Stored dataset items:
--- START ---

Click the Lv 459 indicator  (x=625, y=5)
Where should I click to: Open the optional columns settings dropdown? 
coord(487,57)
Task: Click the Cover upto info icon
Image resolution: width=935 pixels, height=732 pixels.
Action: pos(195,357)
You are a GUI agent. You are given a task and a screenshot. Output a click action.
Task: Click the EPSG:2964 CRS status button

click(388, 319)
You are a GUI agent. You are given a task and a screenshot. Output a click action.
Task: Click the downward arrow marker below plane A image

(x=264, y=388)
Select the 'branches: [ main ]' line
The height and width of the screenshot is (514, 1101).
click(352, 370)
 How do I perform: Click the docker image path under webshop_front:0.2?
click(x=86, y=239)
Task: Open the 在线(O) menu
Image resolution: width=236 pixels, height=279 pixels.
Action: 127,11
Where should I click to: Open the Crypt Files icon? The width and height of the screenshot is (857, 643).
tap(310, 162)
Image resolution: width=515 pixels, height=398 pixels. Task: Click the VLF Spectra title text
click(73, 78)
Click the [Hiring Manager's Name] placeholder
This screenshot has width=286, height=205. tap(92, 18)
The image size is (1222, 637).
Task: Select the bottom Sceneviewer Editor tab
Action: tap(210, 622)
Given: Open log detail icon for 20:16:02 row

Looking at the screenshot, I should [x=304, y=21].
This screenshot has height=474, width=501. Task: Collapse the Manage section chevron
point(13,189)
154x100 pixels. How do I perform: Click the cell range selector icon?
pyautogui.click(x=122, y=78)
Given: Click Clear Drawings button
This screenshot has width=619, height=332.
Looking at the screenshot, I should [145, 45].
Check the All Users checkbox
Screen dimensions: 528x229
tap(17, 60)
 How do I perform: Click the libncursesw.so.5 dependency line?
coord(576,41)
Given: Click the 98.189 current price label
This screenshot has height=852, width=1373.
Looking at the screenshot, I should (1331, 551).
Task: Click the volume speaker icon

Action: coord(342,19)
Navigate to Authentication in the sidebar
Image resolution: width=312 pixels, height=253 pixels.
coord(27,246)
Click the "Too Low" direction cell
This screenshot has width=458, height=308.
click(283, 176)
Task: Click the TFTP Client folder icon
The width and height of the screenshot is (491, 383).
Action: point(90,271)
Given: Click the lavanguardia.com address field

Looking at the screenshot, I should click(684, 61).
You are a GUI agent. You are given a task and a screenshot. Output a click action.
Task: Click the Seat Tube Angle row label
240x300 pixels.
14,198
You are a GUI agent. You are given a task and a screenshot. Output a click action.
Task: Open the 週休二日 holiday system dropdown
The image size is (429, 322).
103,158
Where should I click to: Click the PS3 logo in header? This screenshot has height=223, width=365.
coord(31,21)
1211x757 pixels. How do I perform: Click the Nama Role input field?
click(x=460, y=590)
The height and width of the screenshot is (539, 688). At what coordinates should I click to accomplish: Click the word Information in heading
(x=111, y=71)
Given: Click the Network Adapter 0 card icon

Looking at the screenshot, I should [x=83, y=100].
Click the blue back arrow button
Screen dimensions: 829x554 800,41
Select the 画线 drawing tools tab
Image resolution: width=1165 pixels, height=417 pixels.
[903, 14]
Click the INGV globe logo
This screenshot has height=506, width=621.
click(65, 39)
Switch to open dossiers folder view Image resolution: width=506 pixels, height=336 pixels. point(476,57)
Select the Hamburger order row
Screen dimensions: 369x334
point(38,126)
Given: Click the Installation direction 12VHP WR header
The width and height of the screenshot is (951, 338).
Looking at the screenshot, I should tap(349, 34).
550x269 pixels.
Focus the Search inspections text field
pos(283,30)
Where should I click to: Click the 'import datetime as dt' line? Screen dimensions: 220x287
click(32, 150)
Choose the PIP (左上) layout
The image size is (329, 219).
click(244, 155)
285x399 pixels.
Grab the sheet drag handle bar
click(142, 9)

--- END ---

| Exercise description |
Once more, give all the records exactly as they were written.

| Answer to this problem |
Click the Lv 459 indicator  (x=625, y=5)
Where should I click to: Open the optional columns settings dropdown? 
coord(487,57)
Task: Click the Cover upto info icon
Image resolution: width=935 pixels, height=732 pixels.
Action: pos(195,357)
You are a GUI agent. You are given a task and a screenshot. Output a click action.
Task: Click the EPSG:2964 CRS status button

click(388, 319)
You are a GUI agent. You are given a task and a screenshot. Output a click action.
Task: Click the downward arrow marker below plane A image

(x=264, y=388)
Select the 'branches: [ main ]' line
The height and width of the screenshot is (514, 1101).
click(352, 370)
 How do I perform: Click the docker image path under webshop_front:0.2?
click(x=86, y=239)
Task: Open the 在线(O) menu
Image resolution: width=236 pixels, height=279 pixels.
Action: 127,11
Where should I click to: Open the Crypt Files icon? The width and height of the screenshot is (857, 643).
tap(310, 162)
Image resolution: width=515 pixels, height=398 pixels. Task: Click the VLF Spectra title text
click(73, 78)
Click the [Hiring Manager's Name] placeholder
This screenshot has width=286, height=205. tap(92, 18)
The image size is (1222, 637).
Task: Select the bottom Sceneviewer Editor tab
Action: tap(210, 622)
Given: Open log detail icon for 20:16:02 row

Looking at the screenshot, I should [x=304, y=21].
This screenshot has height=474, width=501. Task: Collapse the Manage section chevron
point(13,189)
154x100 pixels. How do I perform: Click the cell range selector icon?
pyautogui.click(x=122, y=78)
Given: Click Clear Drawings button
This screenshot has width=619, height=332.
Looking at the screenshot, I should [145, 45].
Check the All Users checkbox
Screen dimensions: 528x229
tap(17, 60)
 How do I perform: Click the libncursesw.so.5 dependency line?
coord(576,41)
Given: Click the 98.189 current price label
This screenshot has height=852, width=1373.
Looking at the screenshot, I should (1331, 551).
Task: Click the volume speaker icon

Action: coord(342,19)
Navigate to Authentication in the sidebar
Image resolution: width=312 pixels, height=253 pixels.
coord(27,246)
Click the "Too Low" direction cell
This screenshot has width=458, height=308.
click(283, 176)
Task: Click the TFTP Client folder icon
The width and height of the screenshot is (491, 383).
Action: point(90,271)
Given: Click the lavanguardia.com address field

Looking at the screenshot, I should click(684, 61).
You are a GUI agent. You are given a task and a screenshot. Output a click action.
Task: Click the Seat Tube Angle row label
240x300 pixels.
14,198
You are a GUI agent. You are given a task and a screenshot. Output a click action.
Task: Open the 週休二日 holiday system dropdown
The image size is (429, 322).
103,158
Where should I click to: Click the PS3 logo in header? This screenshot has height=223, width=365.
coord(31,21)
1211x757 pixels. How do I perform: Click the Nama Role input field?
click(x=460, y=590)
The height and width of the screenshot is (539, 688). At what coordinates should I click to accomplish: Click the word Information in heading
(x=111, y=71)
Given: Click the Network Adapter 0 card icon

Looking at the screenshot, I should [x=83, y=100].
Click the blue back arrow button
Screen dimensions: 829x554 800,41
Select the 画线 drawing tools tab
Image resolution: width=1165 pixels, height=417 pixels.
[903, 14]
Click the INGV globe logo
This screenshot has height=506, width=621.
click(65, 39)
Switch to open dossiers folder view Image resolution: width=506 pixels, height=336 pixels. point(476,57)
Select the Hamburger order row
Screen dimensions: 369x334
point(38,126)
Given: Click the Installation direction 12VHP WR header
The width and height of the screenshot is (951, 338).
Looking at the screenshot, I should tap(349, 34).
550x269 pixels.
Focus the Search inspections text field
pos(283,30)
Where should I click to: Click the 'import datetime as dt' line? Screen dimensions: 220x287
click(32, 150)
Choose the PIP (左上) layout
The image size is (329, 219).
click(244, 155)
285x399 pixels.
Grab the sheet drag handle bar
click(142, 9)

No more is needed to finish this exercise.